Czy Pani zdaniem to ważne, żeby często myć ręce? Jak skutecznie je do tego zachęcić?
Maja Pukarowska: Filip to urodzony czyścioszek. Jak sam powiedział (zajadając kanapkę z ketchupem) - nie lubi być brudny. Raczej nie trzeba mu przypominać o myciu rąk. Poli zdarza się zapomnieć o umyciu rąk po powrocie z placu zabaw, ale pilnuję tego by ręce zawsze były czyste. Zwłaszcza w dobie pandemii to szczególnie ważne. Na powrót do szkoły wyposażyłam szkolny przybornik mojego dziecka w kieszonkowy żel dezynfekujący dla dzieci.
Ubiór dzieci to kolejny element zapobiegania przeziębieniom w jesienno-zimowym czasie. Przywiązuje Pani dużą wagę do temperatury panującej zarówno na zewnątrz, jak i w pomieszczeniach?

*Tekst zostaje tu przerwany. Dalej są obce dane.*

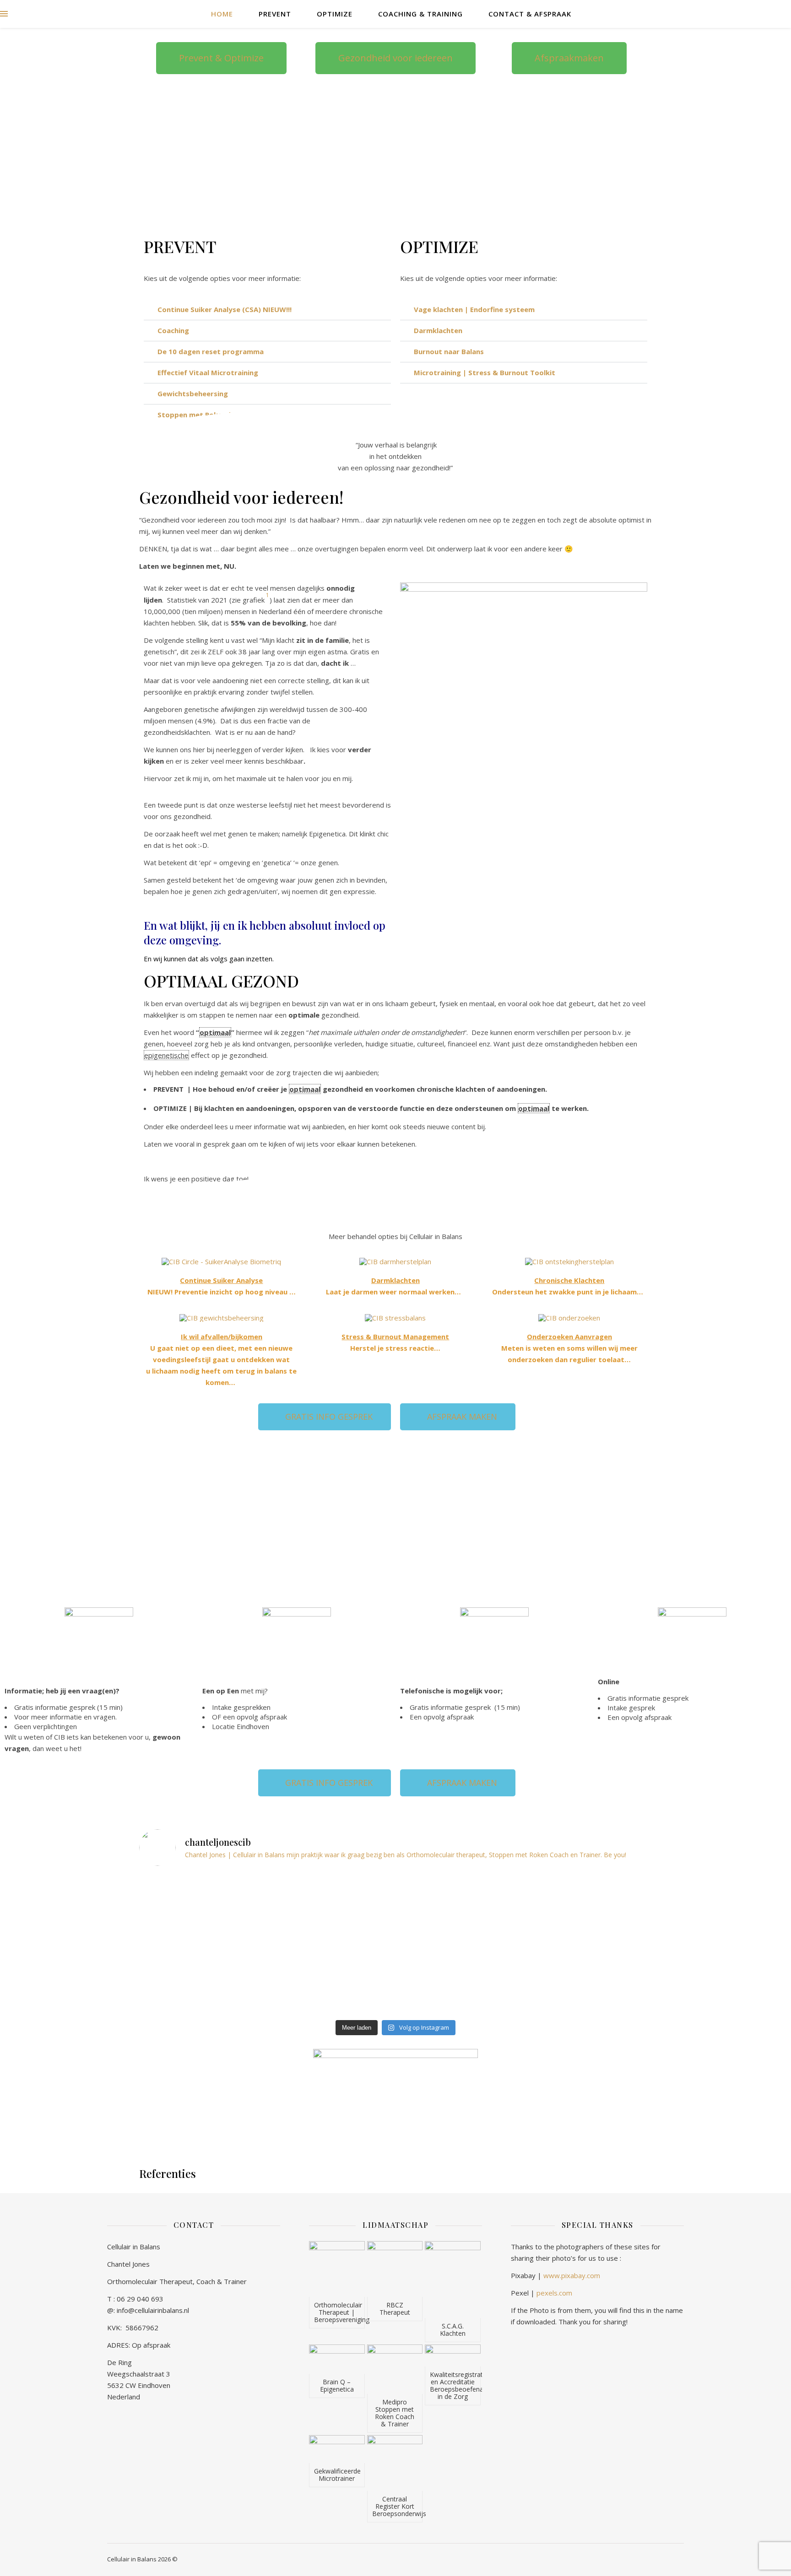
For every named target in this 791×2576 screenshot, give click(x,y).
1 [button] (267, 595)
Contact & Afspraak (529, 13)
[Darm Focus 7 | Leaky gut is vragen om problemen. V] (568, 1889)
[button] (267, 309)
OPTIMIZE (334, 13)
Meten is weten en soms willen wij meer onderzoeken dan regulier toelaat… (569, 1348)
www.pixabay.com (571, 2275)
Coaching (173, 330)
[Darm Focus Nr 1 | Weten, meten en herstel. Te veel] (568, 1992)
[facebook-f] (728, 13)
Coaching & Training (420, 13)
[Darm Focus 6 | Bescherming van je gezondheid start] (223, 1948)
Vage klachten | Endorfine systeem (474, 309)
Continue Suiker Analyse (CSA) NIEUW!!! (224, 309)
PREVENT (275, 13)
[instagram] (741, 13)
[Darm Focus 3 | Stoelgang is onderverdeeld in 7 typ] (223, 1992)
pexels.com (554, 2292)
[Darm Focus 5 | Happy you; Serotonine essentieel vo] (396, 1948)
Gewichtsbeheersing (192, 393)
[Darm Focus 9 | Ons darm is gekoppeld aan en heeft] (223, 1900)
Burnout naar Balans (449, 351)
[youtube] (755, 13)
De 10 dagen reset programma (210, 351)
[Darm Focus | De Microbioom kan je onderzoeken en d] (396, 1985)
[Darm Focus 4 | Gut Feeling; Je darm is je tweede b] (568, 1940)
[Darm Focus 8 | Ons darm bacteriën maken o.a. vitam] (396, 1892)
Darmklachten (438, 330)
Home (222, 13)
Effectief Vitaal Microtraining (207, 372)
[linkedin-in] (767, 13)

Maja Pukarowska: Oj tak! Przekonaliśmy się o tym na własnej skórze, mieszkając jeszcze w zeszłym roku w wynajmowanej kamienicy, gdzie brakowało porządnej izolacji termicznej ścian. Ciągłe wychłodzenia wnętrza mieszkania odbiły się trwającym niemal pół zimy katarem u dzieci. Przegrzanie jest równie niebezpieczne. Ubiór musi być adekwatny do panującej pogody i temperatury. Nie sposób tu uogólnić. Trzeba zachować czujność i obserwować czy dziecku nie jest ani zbyt ciepło, ani zbyt zimno.